Message from 2014-2015 Co-Facilitators

A bit over a year ago, we (Lisa Nakamura, Liz Losh, and Sharon Irish) decided to serve as co-facilitators of FemTechNet. Anne Balsamo and Alex Juhasz, the co-founders and inaugural co-facilitators of FemTechNet (2012-14), set a very high bar! To guide and support this collective of amazing thinkers and doers has been heady, intense, fun, and hard. FemTechNet has grown quickly: we have about 400 people on our e-mailing list; nearly 800 on our Facebook page; and and over 100 people participated in our August 2015 workshop, from across about 12 countries and 12 time zones.

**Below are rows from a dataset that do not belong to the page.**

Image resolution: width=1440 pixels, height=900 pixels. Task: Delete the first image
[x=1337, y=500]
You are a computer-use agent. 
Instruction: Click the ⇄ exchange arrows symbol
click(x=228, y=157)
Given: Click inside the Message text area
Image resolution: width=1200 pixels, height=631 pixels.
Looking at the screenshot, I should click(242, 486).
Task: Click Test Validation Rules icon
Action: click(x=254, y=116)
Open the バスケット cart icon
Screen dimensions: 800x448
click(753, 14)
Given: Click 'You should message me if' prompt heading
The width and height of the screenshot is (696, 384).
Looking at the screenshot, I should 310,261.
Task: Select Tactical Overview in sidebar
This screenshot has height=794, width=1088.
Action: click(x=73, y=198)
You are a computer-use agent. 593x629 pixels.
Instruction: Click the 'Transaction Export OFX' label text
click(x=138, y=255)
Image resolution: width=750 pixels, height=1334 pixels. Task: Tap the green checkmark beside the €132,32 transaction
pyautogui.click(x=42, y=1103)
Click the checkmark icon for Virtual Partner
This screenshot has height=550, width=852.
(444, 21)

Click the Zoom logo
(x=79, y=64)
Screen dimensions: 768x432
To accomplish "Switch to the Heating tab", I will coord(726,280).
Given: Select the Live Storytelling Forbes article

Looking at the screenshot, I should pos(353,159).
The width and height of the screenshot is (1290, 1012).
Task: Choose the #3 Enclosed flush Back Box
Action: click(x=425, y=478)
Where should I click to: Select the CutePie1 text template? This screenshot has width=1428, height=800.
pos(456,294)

We added a Project Manager, the hyper-capable Ashley Walker, who moved us from chaos to less-chaos, and found a congenial and warm institutional grounding as a Research Program at the University of Michigan’s Institute for Research on Women and Gender. In response to growing public awareness about online misogyny and racism, we helped create more public resources for rapid response. We created an Advisory Board and continued to connect with sister organizations in the world of feminist technology activism and scholarship. We’re making new content–podcasts are in our future. We have very active committees providing context and material for at least 15 distributed open courses being offered this year. We have collectively written grants and articles, and edited books and journals. We raised money; attended meetings online and face-to-face; traveled to conferences around the world; joined panels; gave talks; received and sent gi-normous amounts of email; and experimented with a range of different digital platforms, although trust and safe spaces will always be a concern.

The Distributed Open Collaborative Conference being organized by Karen Keifer-Boyd and Marla Jaksch, for April 8-10, 2016, in Ann Arbor, Michigan, will be another highpoint to showcase the work of our wonderful FemTechNet learning communities in developing the next generation of feminist researchers.

Guess what? We are tired from all this activity!  In the process of moving to new responsibilities ourselves, we drafted procedures for future shifts in leadership. We three are not leaving FemTechNet, not by a long shot: Each of us has ongoing committee and publishing projects related to the collective.

 

We applaud the Feminist Five who have stepped forward to co-facilitate this year!